▸ DIRECTIONS:
A) Decide whether each statement agrees with the blog post, answering yes or no and quoting the words from it that settle the question. (i) The friends met at the writer's studio apartment. (ii) The scene that impressed the writer most in Mao's Last Dancer is the one where Li almost misses his chance to pursue dance. (iii) The Klein retrospective at the Hirshhorn runs until September 12.
B) Write out the blog post's text between "These glimpses we" and "until September 12.", inclusive.
━━ EXTRACTED TEXT
Saturday, August 28, 2010

den of discussion

Last night’s viewing of dance films and videos brought together a small group of friends at my studio apartment to watch This Is It as well as a documentary on Butoh called Piercing the Mask, a brief clip of an Yves Klein performance, a film by Ludovica Riccardi about the creative process of Pierre Droulers and work by Beijing's Living Dance Studio.

An eclectic group of ideas and artists – what could possibly be shared among creators as diverse as Michael Jackson, Yves Klien, Tatsumi Hijikata, Kazuo Ohno, Wen Hui and documentary maker Wu Wenguang, and Pierre Droulers? What emerged over and over in the lively conversation that followed each film/video were distinct approaches to the body, to movement and to creation. Although the friends gathered are all curious about dance, we came to the discussion from different places; our unique perspectives included those of a writer, a massage therapist, a choreographer and performer and someone passionate about improvisational comedy. It was inspiring to listen to how each of us responded differently – and profoundly - to what we saw.

I thought of this again today when I went to see Mao’s Last Dancer (photo above), a film based on the true story of Li Cunxin's childhood and career. Much has been written about one of the first scenes when Li almost misses his chance to pursue dance, but it was a later incident that really impressed me. A ballet teacher gives Li contraband: a videotape of a performance by Baryshnikov (who has been dismissed in an earlier scene as a filthy defector…). Li is mesmerized and from this glimpse of what dancing can be, dedicates himself wholeheartedly to becoming an artist.

These glimpses we are given of other approaches, other performers, other ideas can be truly transformational. I strongly recommend Mao's Last Dancer as a film or the book and if you have never seen Klein's creations, there is a retrospective at the Hirshhorn until September 12.
━━━━
━━ RECORDED DATA
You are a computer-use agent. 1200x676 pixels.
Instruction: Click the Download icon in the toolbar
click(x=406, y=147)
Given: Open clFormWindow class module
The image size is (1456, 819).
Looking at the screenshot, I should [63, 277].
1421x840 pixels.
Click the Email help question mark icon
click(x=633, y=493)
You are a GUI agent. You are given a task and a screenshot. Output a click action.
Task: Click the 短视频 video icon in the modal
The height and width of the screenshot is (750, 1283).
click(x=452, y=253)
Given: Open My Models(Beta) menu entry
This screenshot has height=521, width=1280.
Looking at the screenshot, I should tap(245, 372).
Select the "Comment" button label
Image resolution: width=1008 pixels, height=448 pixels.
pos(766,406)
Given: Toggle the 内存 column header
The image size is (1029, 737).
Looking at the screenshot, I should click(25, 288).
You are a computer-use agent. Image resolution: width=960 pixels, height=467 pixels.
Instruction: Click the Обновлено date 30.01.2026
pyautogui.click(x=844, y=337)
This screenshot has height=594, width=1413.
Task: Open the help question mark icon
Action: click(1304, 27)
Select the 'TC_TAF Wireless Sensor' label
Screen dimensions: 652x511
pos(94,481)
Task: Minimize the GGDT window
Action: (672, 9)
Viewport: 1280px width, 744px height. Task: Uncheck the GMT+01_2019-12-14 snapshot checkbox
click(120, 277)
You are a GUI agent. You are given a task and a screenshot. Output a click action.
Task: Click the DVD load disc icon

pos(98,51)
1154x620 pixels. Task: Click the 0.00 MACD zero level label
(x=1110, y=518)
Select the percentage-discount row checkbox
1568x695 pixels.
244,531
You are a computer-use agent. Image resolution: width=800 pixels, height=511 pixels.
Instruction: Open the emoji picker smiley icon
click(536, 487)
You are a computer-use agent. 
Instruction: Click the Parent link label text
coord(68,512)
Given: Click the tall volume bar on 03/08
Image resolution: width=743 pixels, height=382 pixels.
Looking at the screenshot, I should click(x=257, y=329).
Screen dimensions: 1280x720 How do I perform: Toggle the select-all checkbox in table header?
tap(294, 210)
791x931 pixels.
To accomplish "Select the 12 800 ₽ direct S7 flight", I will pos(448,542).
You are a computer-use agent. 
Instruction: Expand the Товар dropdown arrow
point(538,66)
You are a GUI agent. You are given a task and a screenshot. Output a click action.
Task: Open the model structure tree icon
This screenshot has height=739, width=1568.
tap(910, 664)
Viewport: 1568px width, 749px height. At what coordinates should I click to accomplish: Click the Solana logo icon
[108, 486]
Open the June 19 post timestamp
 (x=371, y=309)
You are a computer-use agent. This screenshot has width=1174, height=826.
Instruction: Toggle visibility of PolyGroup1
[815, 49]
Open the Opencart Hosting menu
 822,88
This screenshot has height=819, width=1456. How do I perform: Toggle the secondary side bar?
━━━━
▸ ANSWERS FOR EACH ITEM:
A)
(i) Yes: "brought together a small group of friends at my studio apartment"
(ii) No: "but it was a later incident that really impressed me"
(iii) Yes: "there is a retrospective at the Hirshhorn until September 12"

B)
These glimpses we are given of other approaches, other performers, other ideas can be truly transformational. I strongly recommend Mao's Last Dancer as a film or the book and if you have never seen Klein's creations, there is a retrospective at the Hirshhorn until September 12.